(Source records)
+ + + + + + +
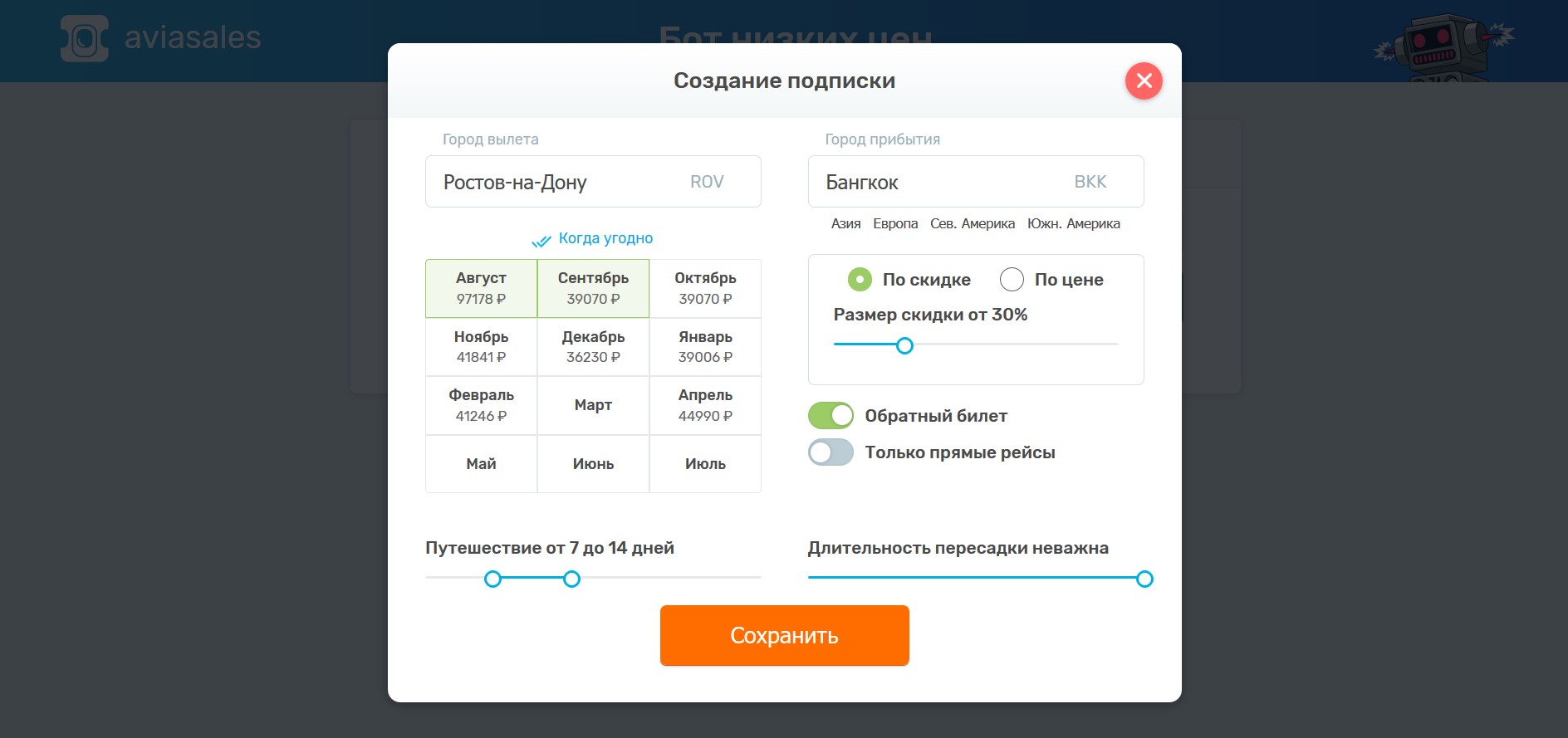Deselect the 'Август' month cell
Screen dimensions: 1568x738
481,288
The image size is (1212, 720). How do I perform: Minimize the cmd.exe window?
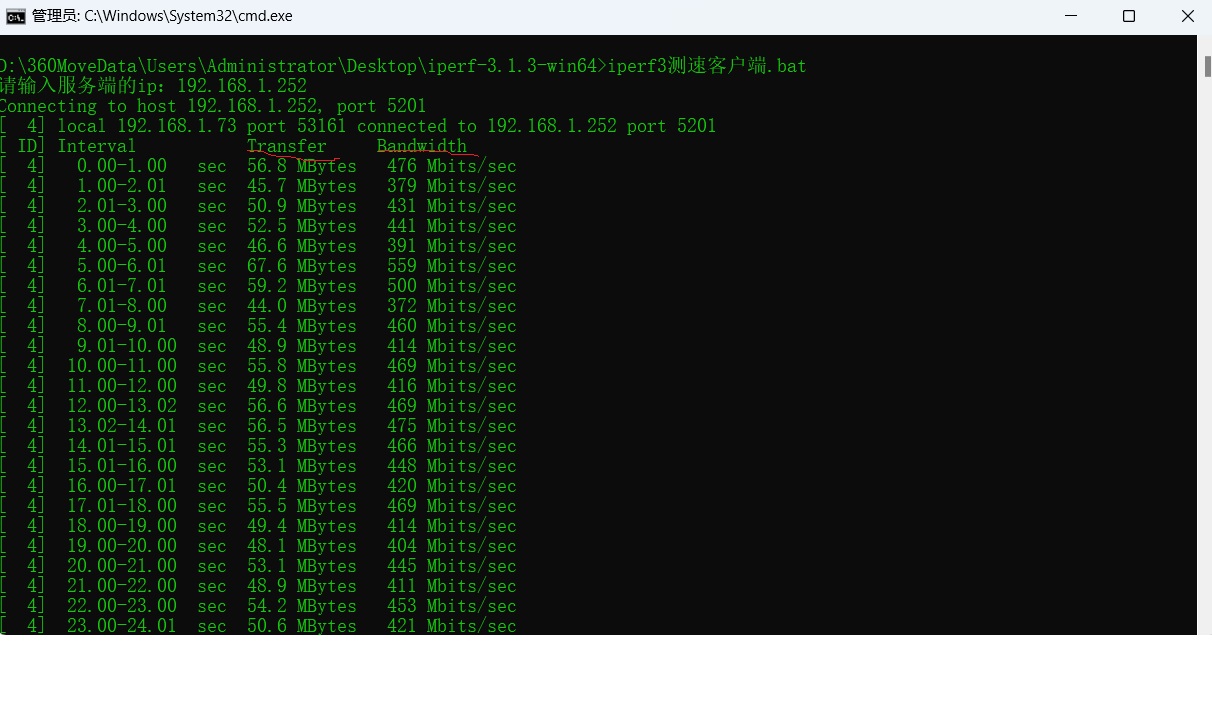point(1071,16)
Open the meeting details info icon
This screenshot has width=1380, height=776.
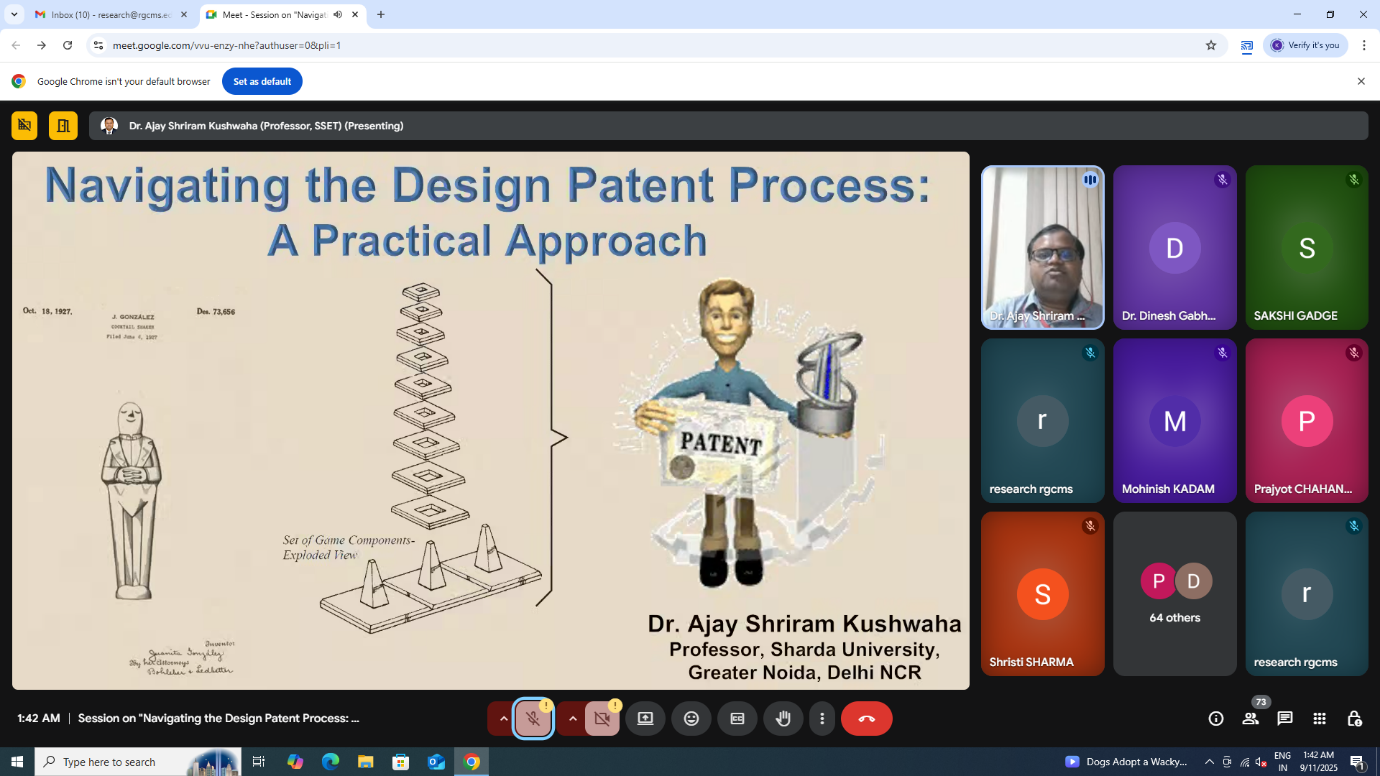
+ + + + + + +
THE PROBLEM:
Give back exactly the lines from the one that contains "The image size" to the final line of the data above, both included, with all pictures removed.

ANSWER TO THIS PROBLEM:
The image size is (1212, 720). How do I perform: Minimize the cmd.exe window?
point(1071,16)
Open the meeting details info icon
This screenshot has width=1380, height=776.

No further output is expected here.